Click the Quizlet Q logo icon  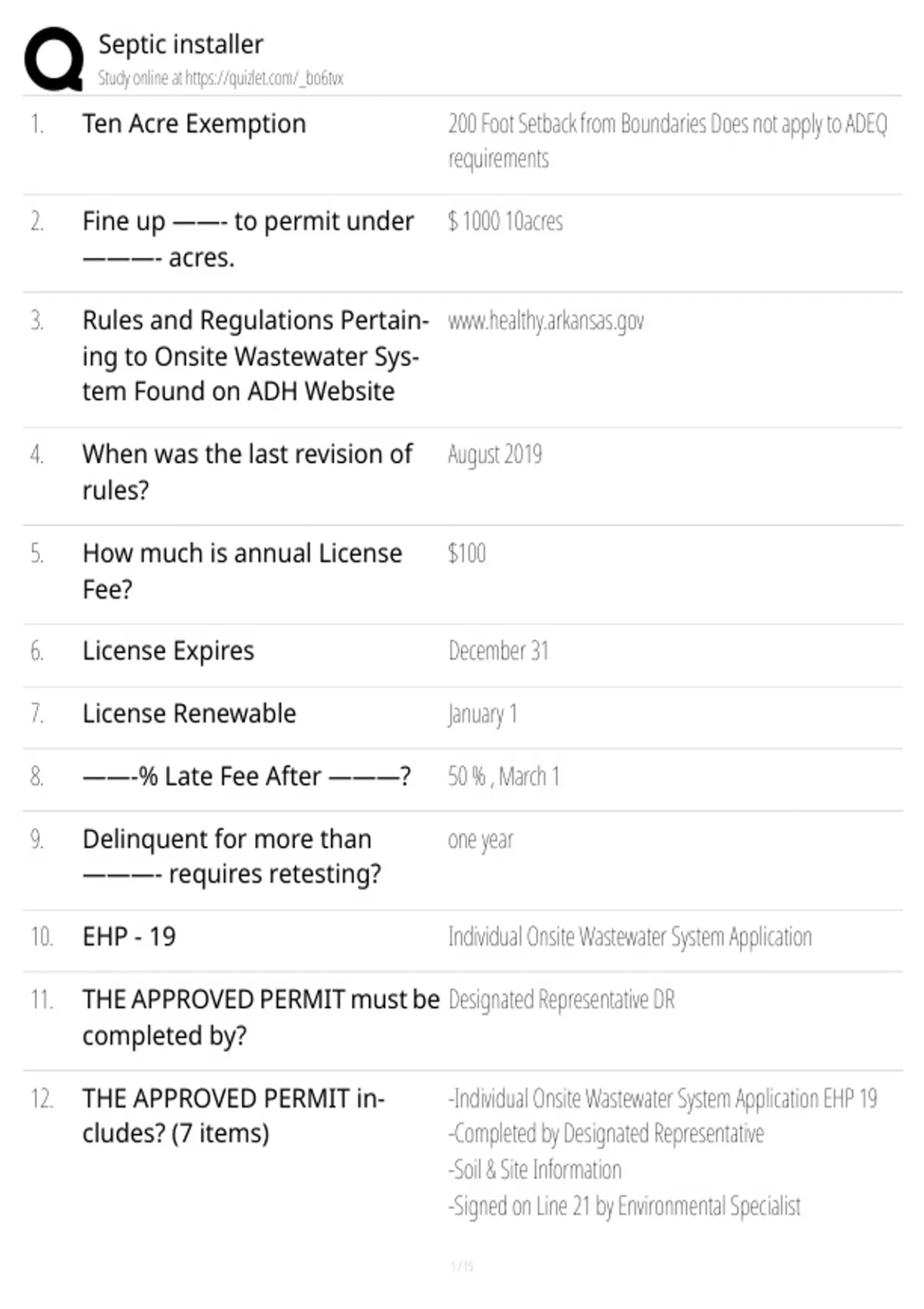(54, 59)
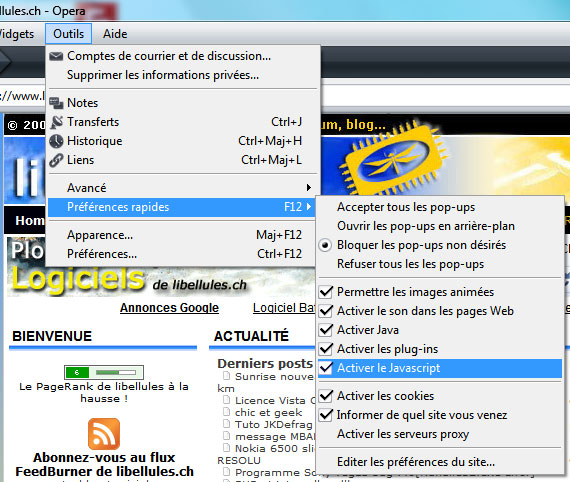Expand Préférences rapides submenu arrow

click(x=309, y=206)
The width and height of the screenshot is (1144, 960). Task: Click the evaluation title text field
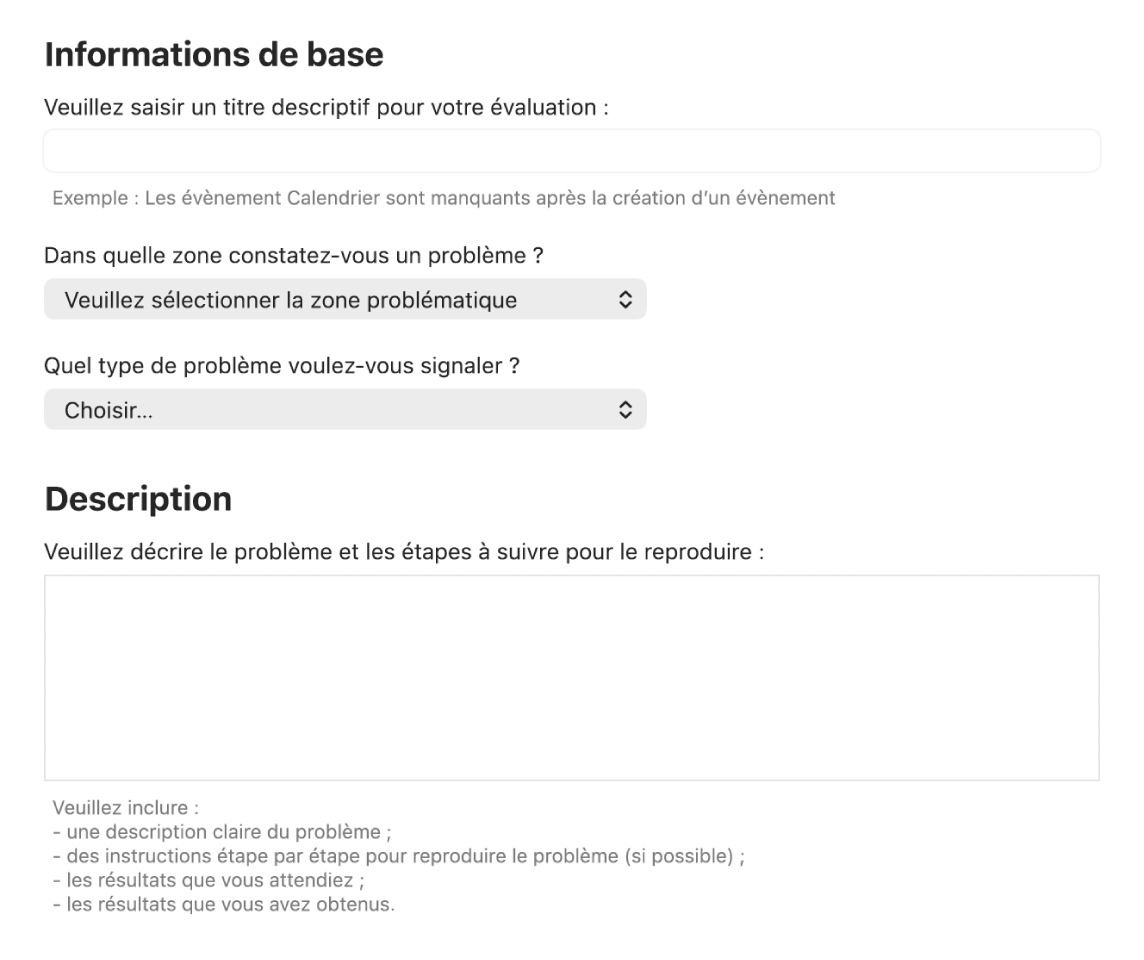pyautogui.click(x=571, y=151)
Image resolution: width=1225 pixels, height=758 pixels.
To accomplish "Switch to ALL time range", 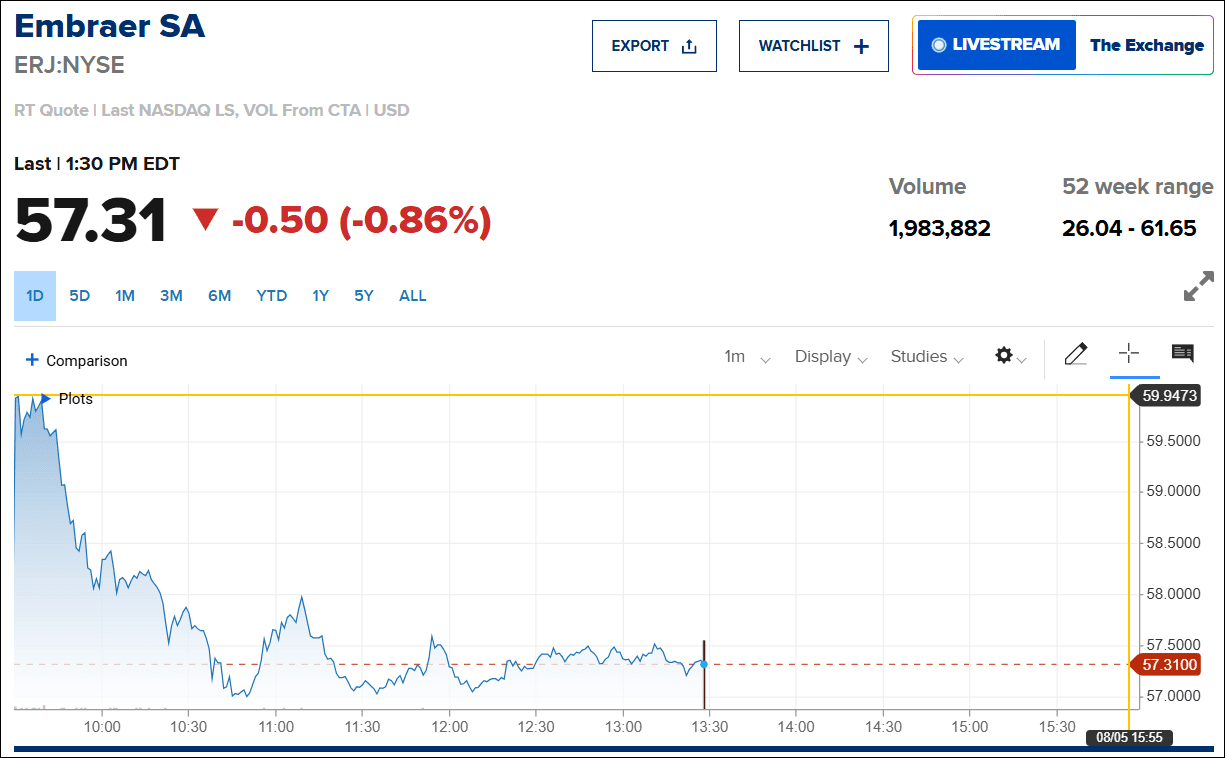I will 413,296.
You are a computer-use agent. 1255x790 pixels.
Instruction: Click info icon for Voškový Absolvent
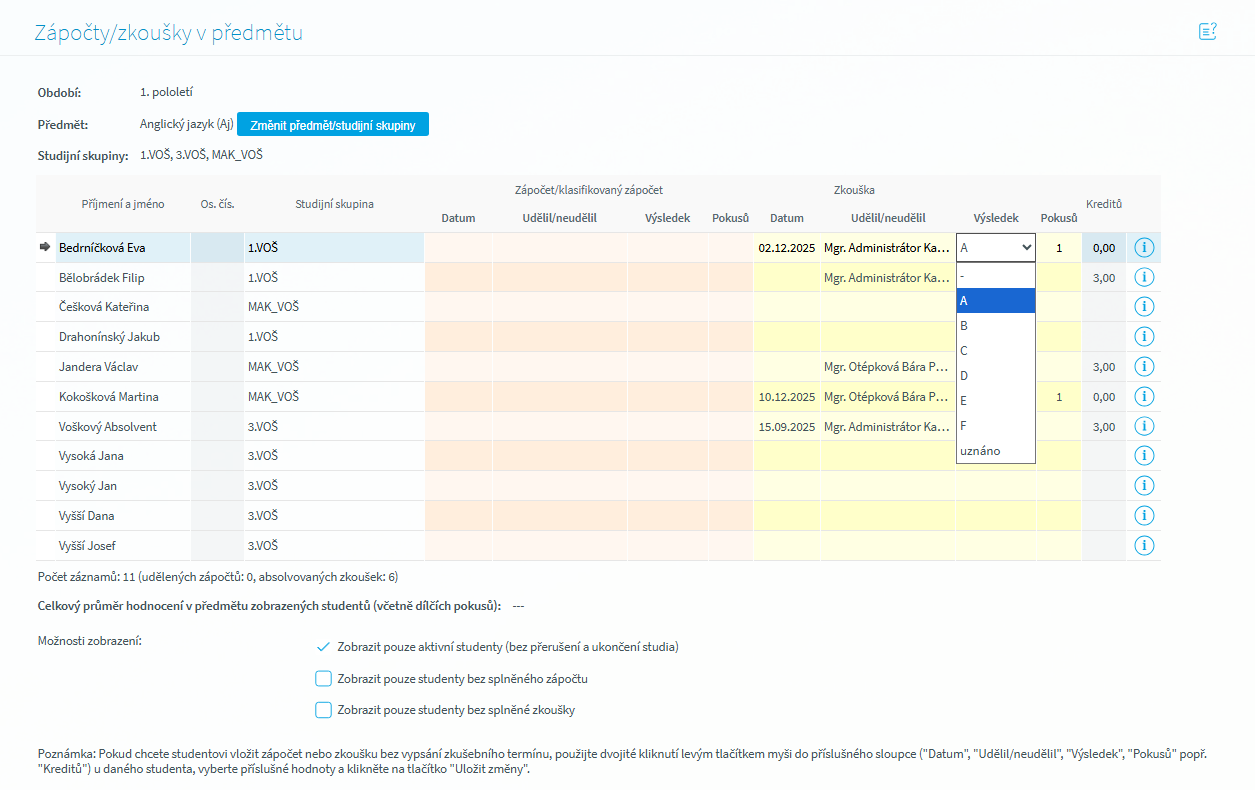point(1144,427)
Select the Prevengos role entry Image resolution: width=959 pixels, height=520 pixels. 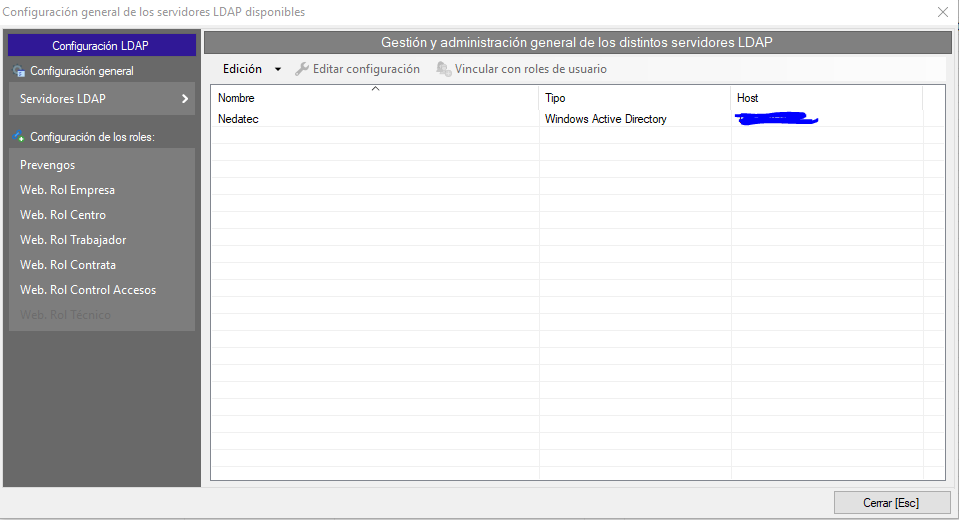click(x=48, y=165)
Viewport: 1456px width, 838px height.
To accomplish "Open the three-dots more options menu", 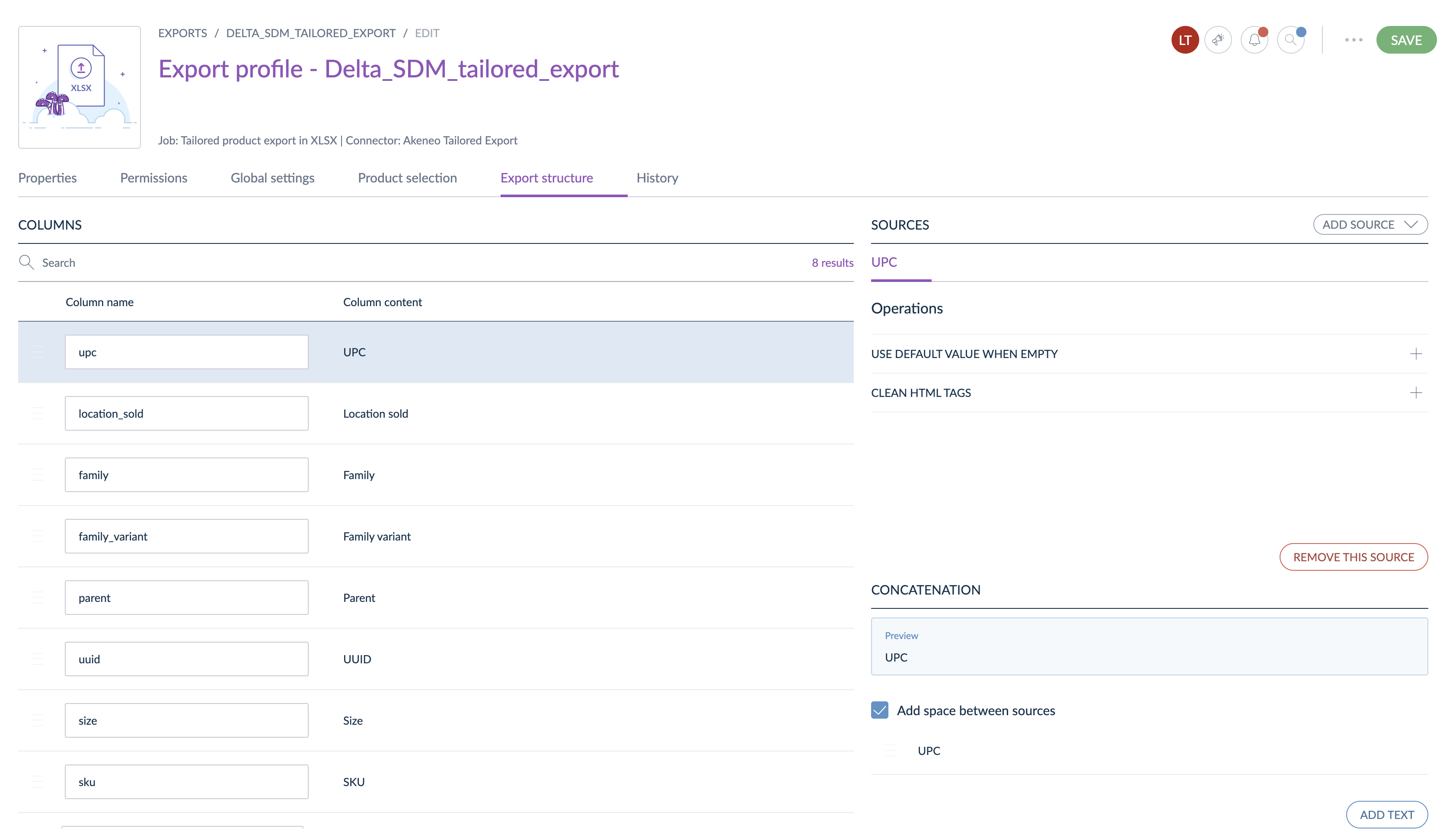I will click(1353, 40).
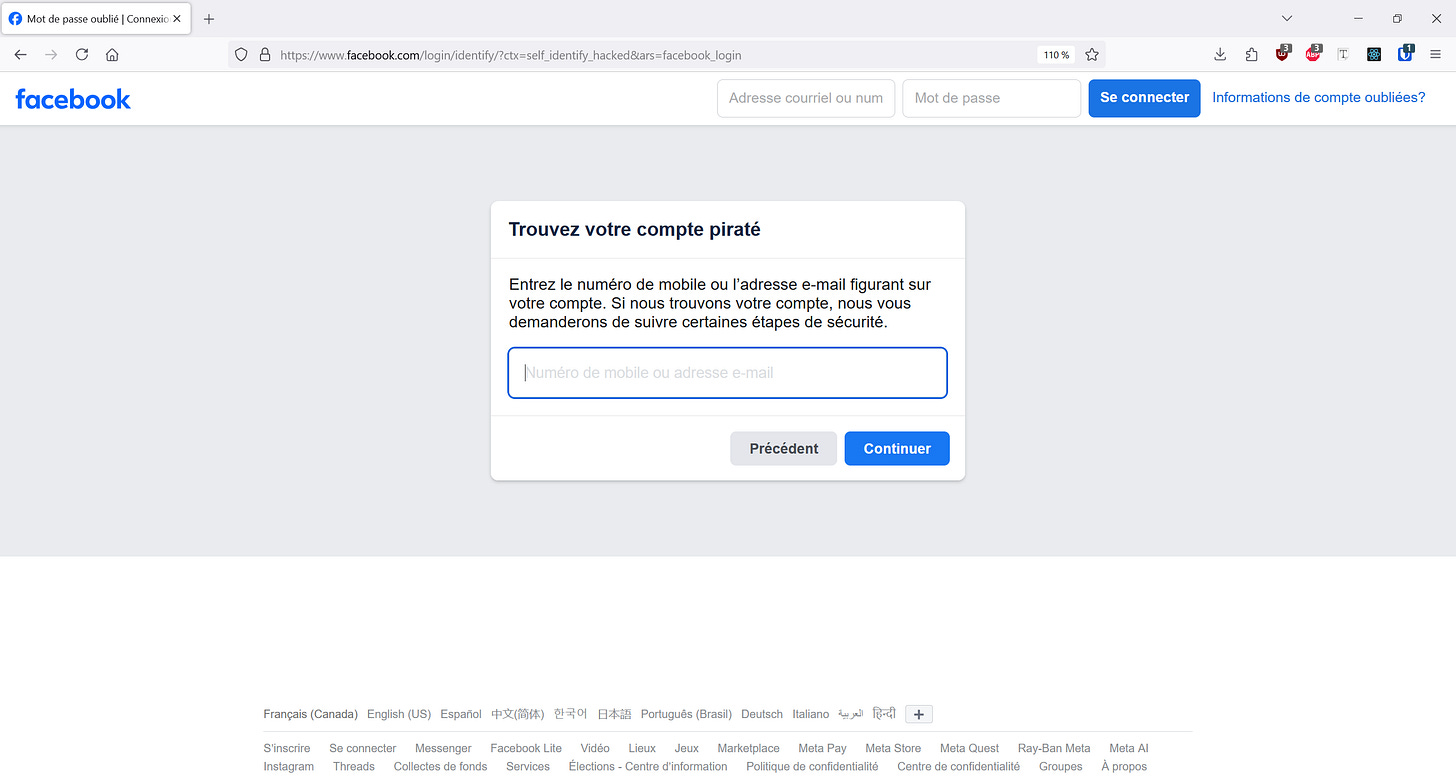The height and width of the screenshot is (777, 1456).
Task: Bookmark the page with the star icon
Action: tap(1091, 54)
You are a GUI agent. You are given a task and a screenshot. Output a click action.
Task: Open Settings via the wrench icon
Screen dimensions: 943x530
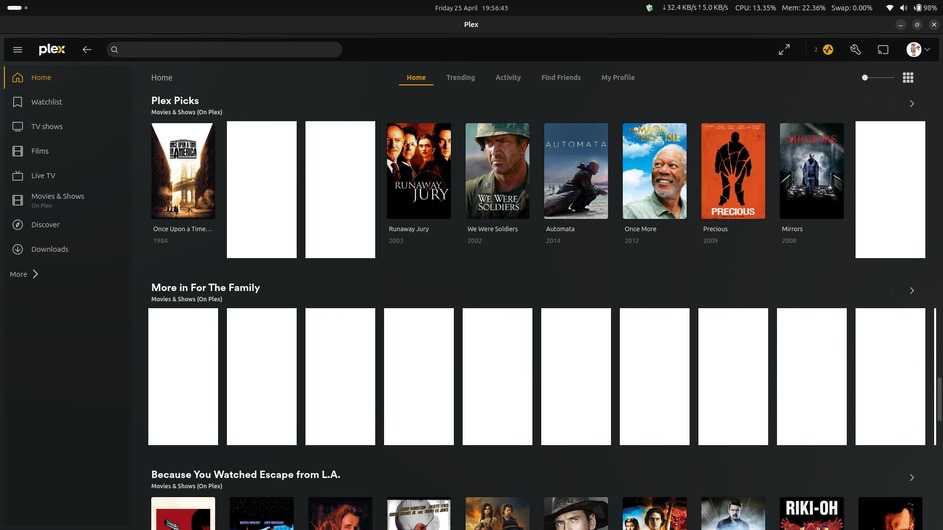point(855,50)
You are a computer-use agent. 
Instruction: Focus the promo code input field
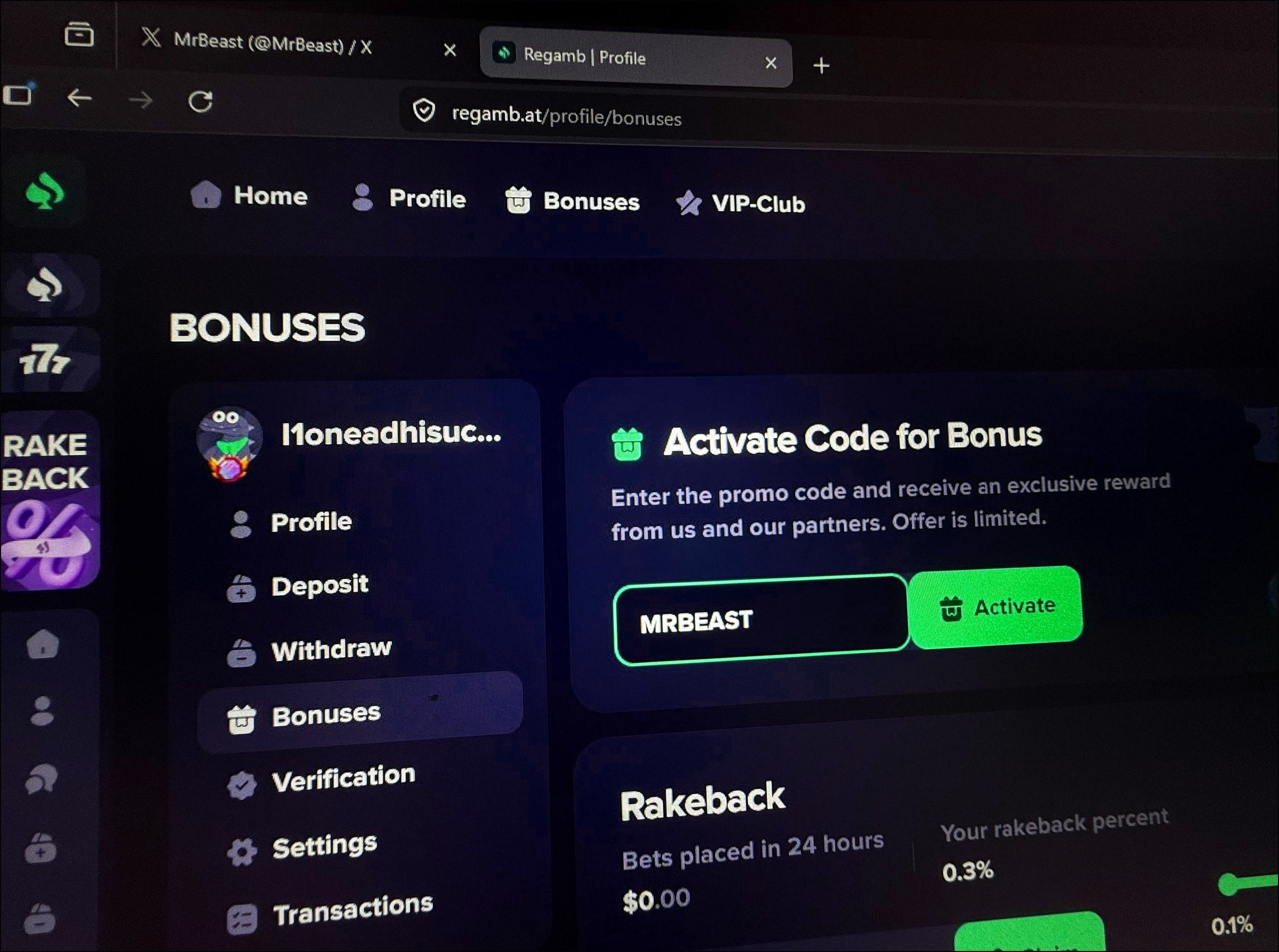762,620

-*-

**TASK DETAILS:**
The answer must be every line of the records that holds the string "agent".

**ANSWER BOX:**
You are a computer-use agent. 1255x790 pixels.
You are a GUI agent. You are given a task and a screenshot. Output a click action.
You are a computer-use agent. 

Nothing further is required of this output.